Poniamo che uno di questi prigionieri fosse costretto ad alzarsi, a girare la testa, a camminare, a levare gli occhi verso la luce: tutti questi movimenti certo lo farebbero soffrire e sarebbe così abbagliato da non riuscir a vedere gli oggetti di cui prima percepiva le ombre.

Io ti chiedo che cosa potrebbe rispondere se gli si dicesse che prima non vedeva altro che vane ombre e che adesso è più vicino alla realtà e vede meglio, voltatosi verso oggetti più reali.

Che cosa direbbe se gli si facesse vedere ciascuno degli oggetti che sfilano davanti a lui, costringendolo a forza di fargli domande a dire che cosa sono? Non pensi che sarebbe imbarazzato e che gli oggetti che vedeva prima gli sembrerebbero più veri di quelli che gli si mostrano adesso?"

"Molto più veri, disse."

"E se lo si costringesse a guardare la luce stessa, non credi che i suoi occhi ne soffrirebbero e che egli tenderebbe a sfuggire e a rivolgere lo sguardo verso le cose che può guardare e che egli vede ancora realmente più distinte di quelle che gli si mostrano?"

"Certo, disse."

"E se, ripresi, lo si costringesse a forza a risalire per la scarpata aspra ed erta e non lo si lasciasse prima di averlo portato alla luce del sole, non pensi che ne soffrirebbe e tenterebbe di ribellarsi, e che una volta arrivato alla luce ne sarebbe abbagliato e non riuscirebbe affatto a vedere gli oggetti che noi adesso chiamiamo veri?"

"No, non potrebbe, disse, almeno non subito."

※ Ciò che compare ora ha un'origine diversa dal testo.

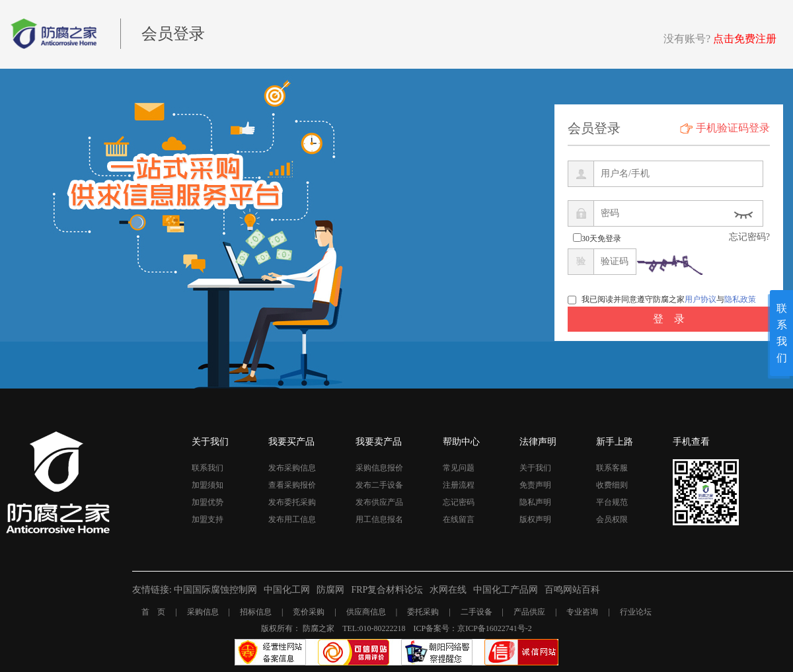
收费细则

"Deve, ripresi, abituarsi un po', se vuol vedere il mondo superiore. All'inizio ciò che vedrebbe più facilmente sarebbero le ombre, dopo vedrebbe le immagini degli uomini e degli altri oggetti riflessi sull'acqua, dopo gli oggetti stessi; poi, elevando il suo sguardo verso la luce degli astri e della luna contemplerebbe nella notte le costellazioni e il firmamento stesso più facilmente di quanto non possa durante il giorno contemplare il sole e la luce del sole."

"Senza dubbio."

"Alla fine io credo sarebbe proprio il sole, non riflesso nelle acque o in qualsiasi altro punto, ma il sole stesso nel luogo che gliè proprio che egli potrebbe guardare e contemplare così come esso è."

"Certamente."

"E quindi ne concluderebbe che è il sole a produrre le stagioni e gli anni, che governa tutto nel mondo visibile e che in qualche modoè la causa di tutte le cose che lui e i suoi compagni vedevano nella caverna."

"E' evidente: dopo diverse esperienze arriverebbe a questa conclusione."

"Se poi gli venisse da pensare alla sua prima dimora e alla scienza che egli possedeva allora e ai suoi compagni di prigionia, non credi che sarebbe felice del cambiamento per sé e avrebbe compassione dei suoi compagni?"

"Certo."

"Quanto agli onori e ai premi che allora i prigionieri si davano l'un l'altro e alle ricompense date a coloro che erano in grado di riconoscere meglio gli oggetti che passavano, a quelli che sapevano tenere a mente più esattamente gli oggetti che di regola passavano per primi o per ultimi, e così via, e ai più abili a indovinare quelli che sarebbero arrivati credi forse che il nostro uomo ne avrebbe ancora voglia e che invidierebbe coloro che nel mondo dei prigionieri avessero onori e poteri?

Non penserebbe piuttosto come Achille in Omero, e preferirebbe cento volte essere al servizio di un povero contadino, e sopportare tutti i mali possibili, piuttosto che ritornare alle sue vecchie illusioni e vivere come viveva?"

"Sono d'accordo con te, disse; preferirebbe soffrire tutti i mali piuttosto che tornare a vivere la vita di prima."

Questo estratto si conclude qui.